__WHAT THE TASK ASKS__: Repeat the lines beginning at the one with "Task: Click the Notar & Grundbuch rate 2,00%" and running to the end of the material, keeping the first and last of them, exactly as they appear.
(Beginning of MATERIAL FOR THE TASK)
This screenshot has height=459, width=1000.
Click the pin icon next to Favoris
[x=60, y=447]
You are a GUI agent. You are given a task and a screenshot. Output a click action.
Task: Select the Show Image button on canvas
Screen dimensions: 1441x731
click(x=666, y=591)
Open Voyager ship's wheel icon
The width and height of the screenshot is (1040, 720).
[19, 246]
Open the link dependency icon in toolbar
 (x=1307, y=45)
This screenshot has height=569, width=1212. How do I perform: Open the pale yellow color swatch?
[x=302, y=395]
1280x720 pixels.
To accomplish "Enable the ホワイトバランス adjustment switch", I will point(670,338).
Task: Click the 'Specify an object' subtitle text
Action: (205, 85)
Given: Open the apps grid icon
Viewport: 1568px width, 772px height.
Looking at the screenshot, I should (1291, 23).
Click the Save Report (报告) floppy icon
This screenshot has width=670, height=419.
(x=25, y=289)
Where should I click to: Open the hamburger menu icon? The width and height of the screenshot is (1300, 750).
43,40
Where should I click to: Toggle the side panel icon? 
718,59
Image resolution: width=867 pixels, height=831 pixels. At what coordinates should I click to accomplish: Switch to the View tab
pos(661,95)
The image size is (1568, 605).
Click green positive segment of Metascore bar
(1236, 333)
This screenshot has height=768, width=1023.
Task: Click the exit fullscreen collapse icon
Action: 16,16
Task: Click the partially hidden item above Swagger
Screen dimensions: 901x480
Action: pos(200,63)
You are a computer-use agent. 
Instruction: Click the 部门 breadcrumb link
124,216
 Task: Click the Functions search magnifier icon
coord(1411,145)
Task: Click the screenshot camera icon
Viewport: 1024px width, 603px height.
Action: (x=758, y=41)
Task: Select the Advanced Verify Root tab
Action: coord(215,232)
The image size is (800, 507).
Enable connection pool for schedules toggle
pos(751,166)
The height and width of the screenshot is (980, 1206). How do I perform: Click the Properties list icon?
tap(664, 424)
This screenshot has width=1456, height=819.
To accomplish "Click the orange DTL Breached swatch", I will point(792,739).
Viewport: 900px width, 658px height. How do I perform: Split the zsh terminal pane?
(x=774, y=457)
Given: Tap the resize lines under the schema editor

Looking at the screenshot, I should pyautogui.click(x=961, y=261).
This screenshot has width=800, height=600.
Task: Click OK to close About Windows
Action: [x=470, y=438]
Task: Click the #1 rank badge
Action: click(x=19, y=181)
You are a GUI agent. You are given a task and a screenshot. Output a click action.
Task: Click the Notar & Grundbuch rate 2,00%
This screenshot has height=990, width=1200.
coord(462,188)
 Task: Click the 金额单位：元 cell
(End of MATERIAL FOR THE TASK)
__YOUR SOLUTION__:
Task: Click the Notar & Grundbuch rate 2,00%
This screenshot has height=990, width=1200.
coord(462,188)
 Task: Click the 金额单位：元 cell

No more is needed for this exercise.